Editorial

EDITORIAL: NEYMAR NA SELEÇÃO

NEYMAR

Defendido por bolsonaristas (pronto! virou política, o futebol) execrado por quem entende de futebol.

O menino mimado, cheio de barra e que não sustenta suas broncas, entrou no meio do segundo tempo do desastre contra a Noruega.

A estatística PROVA que desde sua entrada o adversário foi melhor, pressionou mais e até criou melhores chances. O rapagote chutou a canela de um, errou lançamento, tropeçou tentando driblar. Em resumo, não fez nada!

Ai, com o time perdendo de 2 a 0, o menino velho vai lá, bate um pênalti que não resolve nada, e ao invés de mostrar interesse em tentar pelo menos empatar, resolve bater boca com o goleiro, dando espaço para que o juiz terminasse o jogo sem uma possibilidade de reação.

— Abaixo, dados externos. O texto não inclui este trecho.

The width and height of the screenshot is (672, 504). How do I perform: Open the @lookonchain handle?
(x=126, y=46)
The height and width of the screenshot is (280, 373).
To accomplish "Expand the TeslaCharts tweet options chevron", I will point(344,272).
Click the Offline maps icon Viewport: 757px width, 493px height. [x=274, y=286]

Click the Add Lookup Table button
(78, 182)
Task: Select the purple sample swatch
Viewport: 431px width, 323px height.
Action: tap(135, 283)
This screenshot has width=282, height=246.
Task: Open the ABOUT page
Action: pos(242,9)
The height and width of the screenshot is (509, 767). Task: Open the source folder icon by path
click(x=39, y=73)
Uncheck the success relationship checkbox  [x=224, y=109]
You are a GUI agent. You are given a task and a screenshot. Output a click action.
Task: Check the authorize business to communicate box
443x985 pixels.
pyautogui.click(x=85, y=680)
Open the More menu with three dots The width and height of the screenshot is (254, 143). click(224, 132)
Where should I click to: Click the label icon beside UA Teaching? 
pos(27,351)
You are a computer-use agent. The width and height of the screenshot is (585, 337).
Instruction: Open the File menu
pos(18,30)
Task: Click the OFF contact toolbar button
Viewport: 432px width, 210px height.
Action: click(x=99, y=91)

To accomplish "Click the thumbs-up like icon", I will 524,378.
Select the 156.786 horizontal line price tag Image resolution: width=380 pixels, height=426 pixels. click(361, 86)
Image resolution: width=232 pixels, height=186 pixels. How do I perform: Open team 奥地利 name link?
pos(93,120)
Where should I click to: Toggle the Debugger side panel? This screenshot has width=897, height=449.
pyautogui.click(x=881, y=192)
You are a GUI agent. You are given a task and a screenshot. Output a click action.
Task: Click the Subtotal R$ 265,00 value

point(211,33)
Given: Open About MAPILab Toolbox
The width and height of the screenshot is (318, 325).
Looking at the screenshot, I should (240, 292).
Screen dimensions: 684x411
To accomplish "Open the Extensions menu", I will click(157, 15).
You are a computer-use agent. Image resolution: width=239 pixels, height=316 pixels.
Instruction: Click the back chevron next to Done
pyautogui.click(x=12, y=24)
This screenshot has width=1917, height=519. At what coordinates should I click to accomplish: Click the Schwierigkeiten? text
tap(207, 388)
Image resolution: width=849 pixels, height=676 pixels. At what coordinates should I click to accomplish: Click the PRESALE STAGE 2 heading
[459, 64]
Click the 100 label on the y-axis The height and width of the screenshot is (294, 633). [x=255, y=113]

Neymar é o oposto do futebol brasileiro. É o anti-herói da seleção. Não ganhou nada, não contribuiu em nada, e ainda por cima fez da política um palanque para aqueles que defendem o indefensável. Esse cara nem a passeio deveria ter ido aos EUA, e o técnico errou em dar a responsabilidade de uma classificação para um sujeito cujo caráter foi configurado no mais baixo nível do esporte profissional.